» YOUR OBJECTIVE:
Pull out every line of the material below that contains the string "height". Case counts, so a line matches only if its capitalization is the same.

» RECORD LIST:
+ + + + + + +

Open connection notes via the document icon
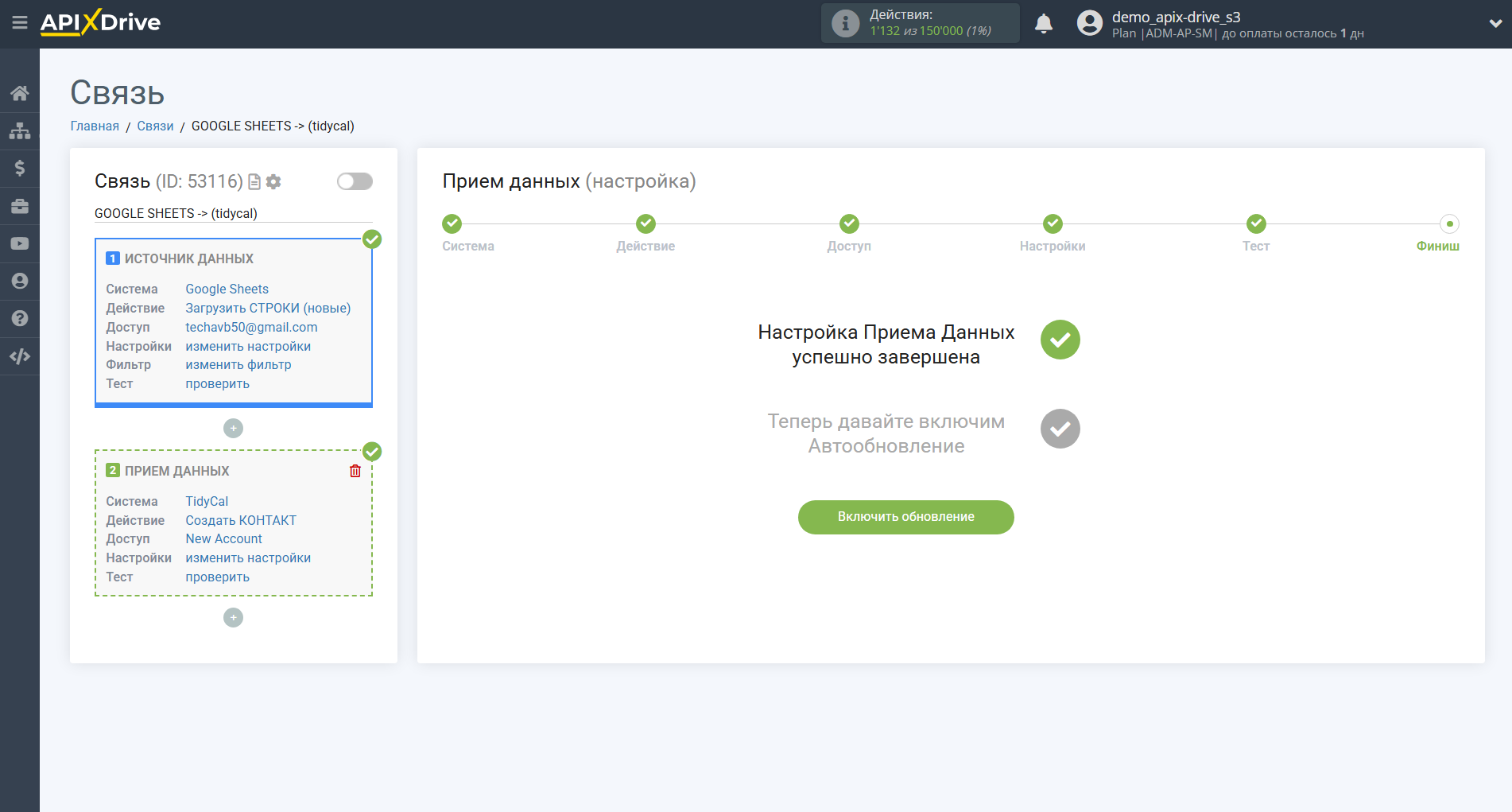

+ + + + + + +

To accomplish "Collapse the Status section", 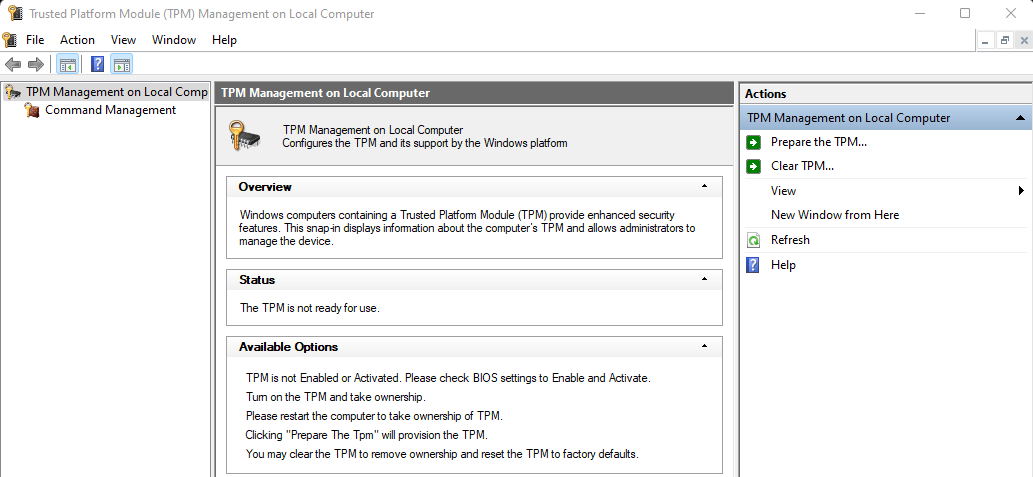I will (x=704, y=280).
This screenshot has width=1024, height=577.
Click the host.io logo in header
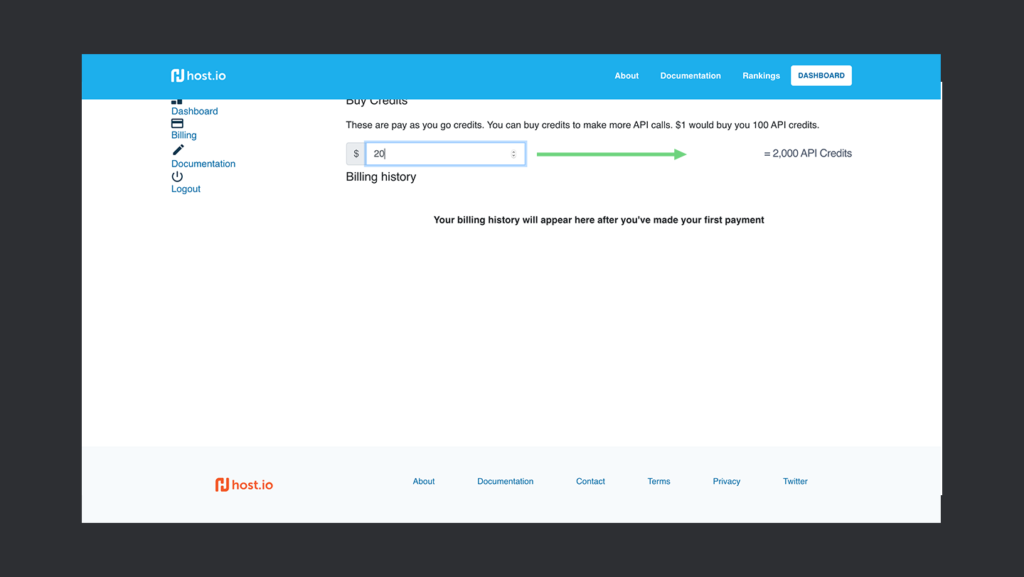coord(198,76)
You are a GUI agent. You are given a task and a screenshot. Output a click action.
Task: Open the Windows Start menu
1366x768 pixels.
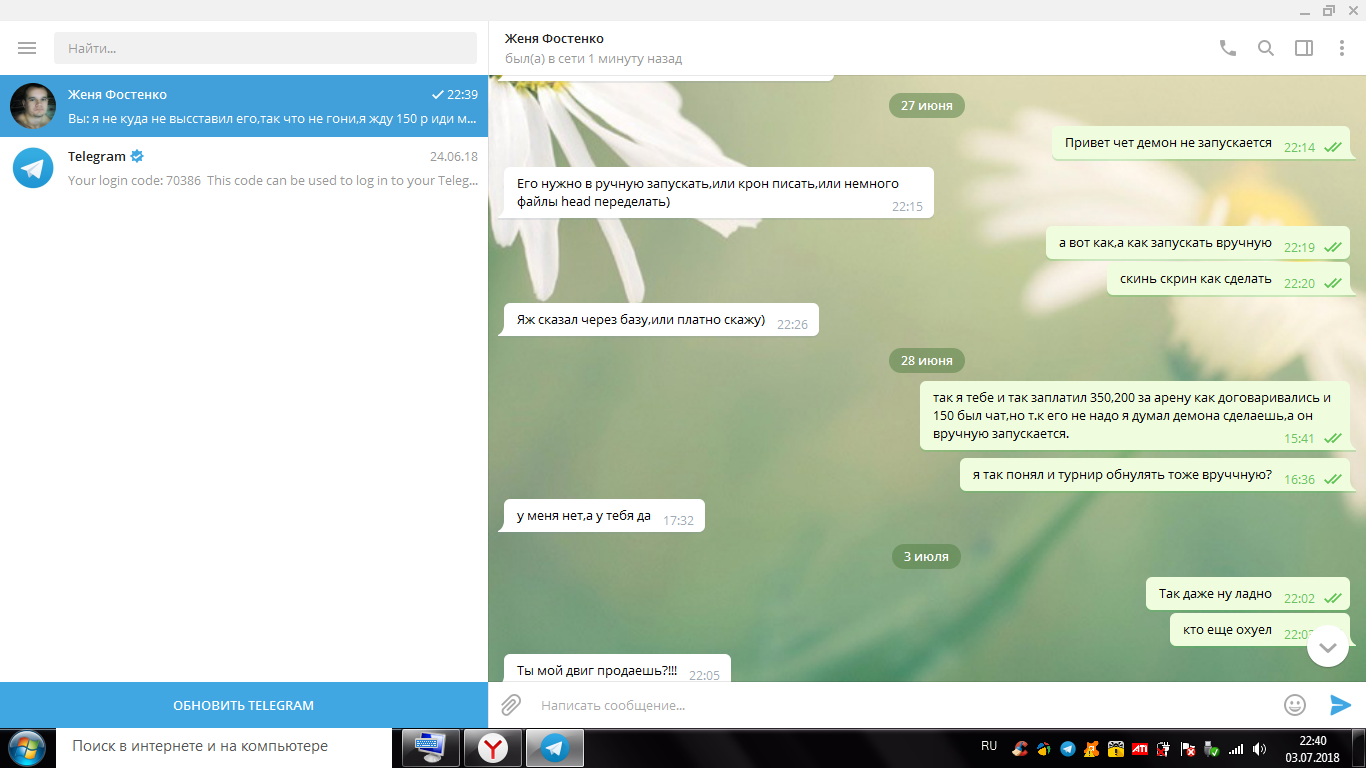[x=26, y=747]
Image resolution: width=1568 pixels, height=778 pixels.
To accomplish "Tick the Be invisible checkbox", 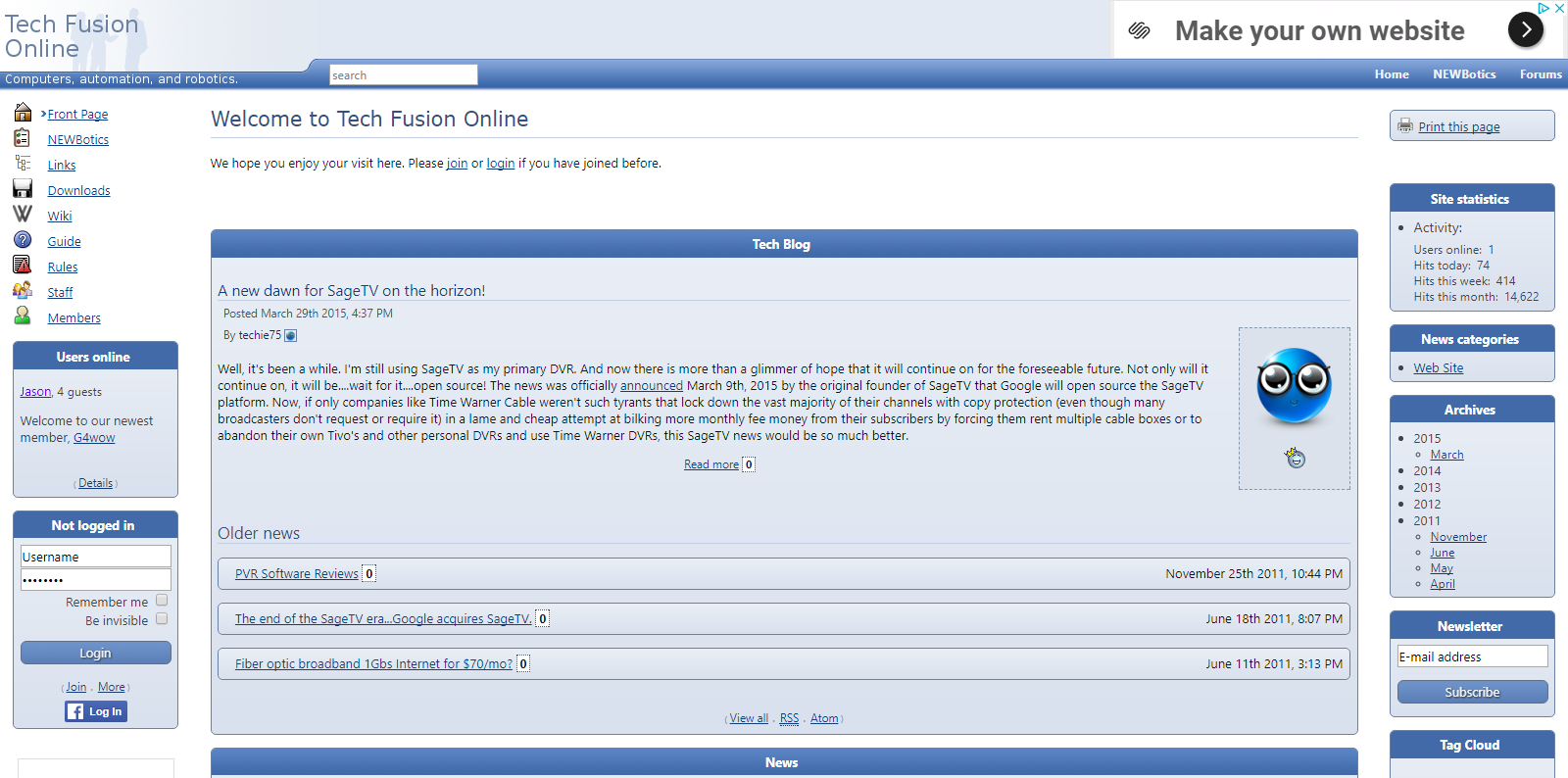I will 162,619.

+ + + + + + +

» RESULT BELOW:
This screenshot has width=1024, height=577.
Image resolution: width=1568 pixels, height=778 pixels.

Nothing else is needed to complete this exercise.